EXTRACTO PROPORCIONADO ->
______

# Proyecto con temperatura dimmer y Tacometro



## ale_001 (Nov 21, 2005)

Como estan mis amigo les cuento que estoy realizando un proyecto el cual consiste en tomar medidas con un sensor de temperatura y controlar con un dimer un ventilador el cual usa un motorcillo ac con el dimer seria necesario reducir la velocidad del ventilador y usar un tacometro que me muestr las revoluciones del motor mi duda como puedo diseñar el tacometro ? como podria estar acoplando el sensor de temperatura con el dimmer me recomendaron usar un dimmer digital que opinan ? si lo completo este proyecto les podra servor a mucho y finalizado proveo diagramas y mas información solo ayudenme


----------



## eduardo.bonilla (Nov 21, 2005)

No veo la relación entre el dimer digital y las revoluciones a las que vas a mover el motor.   Si realmente necesitas saber las revoluciones del Motor, creo que te convendría utilizar un tipo de sensor óptico para detectar las revoluciones del mismo.   Si el motor es muy pequeño y tienes acceso a los devanados, creo que es más sencillo sensar las revoluciones, por medio de las aspas del ventilador.   Por ejemplo si es un avanico de 4 aspas, puedes sensar con un sensor Infrarrojos de proximidad las aspas cuando pasan por cierto punto y dividir la frecuencia entre 4.

Como pienzas hacer el dimmer?   A lo mejor si no necesitas la precisión exacta puedes utilizar el dimmer para estimar las revoluciones del motor.   

Espero te pueda ayudar esta información.  Si necesitas información sobre el sensor de proximidad, te puedo pasar unos esquemáticos en donde hace poco hice uno para un proyecto, es sencillo, pero lastimosamente ahorita no lo tengo a la mano.   Al terminar de preparar la información lo publico en éste medio también.

______

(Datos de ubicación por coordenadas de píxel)
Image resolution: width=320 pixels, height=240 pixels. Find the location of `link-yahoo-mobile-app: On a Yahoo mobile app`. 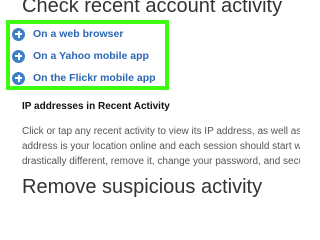

link-yahoo-mobile-app: On a Yahoo mobile app is located at coordinates (80, 56).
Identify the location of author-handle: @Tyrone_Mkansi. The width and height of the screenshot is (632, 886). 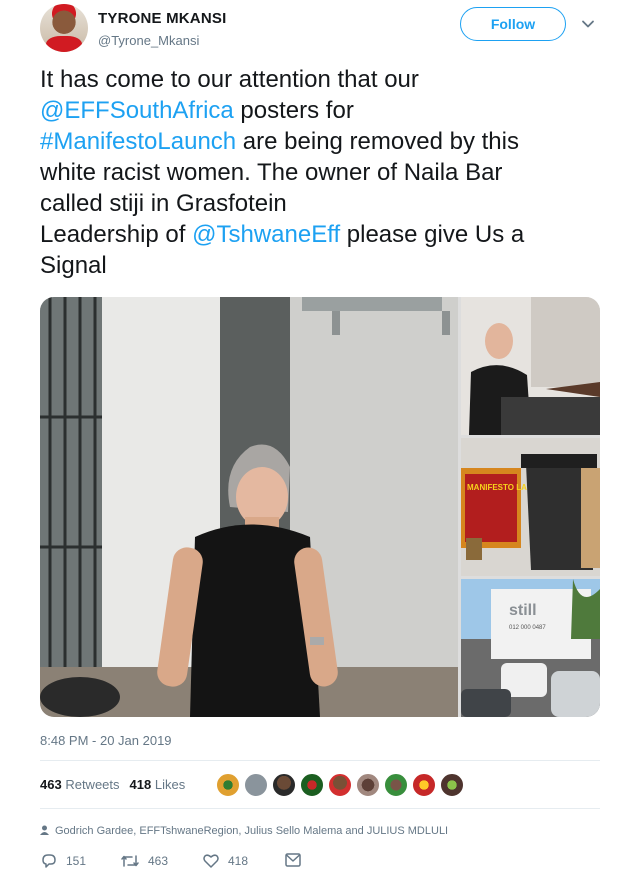
(148, 40).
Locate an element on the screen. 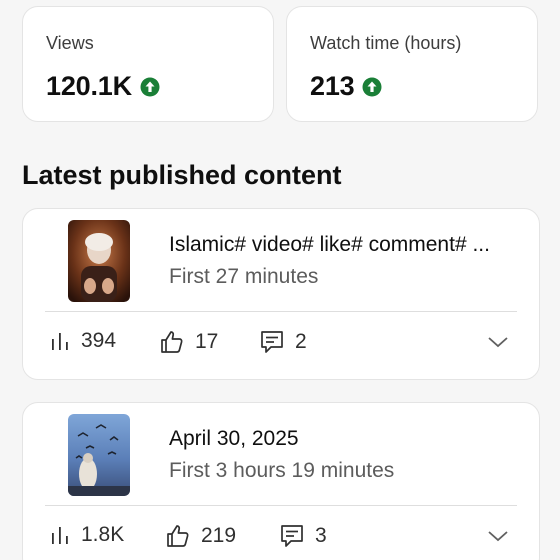  section-title: Latest published content is located at coordinates (182, 175).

______

TAREA A -> En el extracto, ¿entre cuánto se divide la frecuencia cuando el ventilador tiene 4 aspas?
TAREA B -> Explica por qué, según el extracto, se sugiere medir las revoluciones usando las aspas del ventilador.
TAREA C -> Reproduce sin cambios el fragmento del extracto que va desde "## eduardo.bonilla (Nov" hasta "revoluciones del motor.".

RESPUESTA ESCRITA A -> Entre 4.

RESPUESTA ESCRITA B -> Según la respuesta de eduardo.bonilla, si el motor es muy pequeño y hay acceso a los devanados, es más sencillo medir las revoluciones por medio de las aspas. Por ejemplo, con un ventilador de 4 aspas, un sensor infrarrojo de proximidad detecta las aspas cuando pasan por cierto punto y luego la frecuencia se divide entre 4.

RESPUESTA ESCRITA C ->
## eduardo.bonilla (Nov 21, 2005)

No veo la relación entre el dimer digital y las revoluciones a las que vas a mover el motor.   Si realmente necesitas saber las revoluciones del Motor, creo que te convendría utilizar un tipo de sensor óptico para detectar las revoluciones del mismo.   Si el motor es muy pequeño y tienes acceso a los devanados, creo que es más sencillo sensar las revoluciones, por medio de las aspas del ventilador.   Por ejemplo si es un avanico de 4 aspas, puedes sensar con un sensor Infrarrojos de proximidad las aspas cuando pasan por cierto punto y dividir la frecuencia entre 4.

Como pienzas hacer el dimmer?   A lo mejor si no necesitas la precisión exacta puedes utilizar el dimmer para estimar las revoluciones del motor.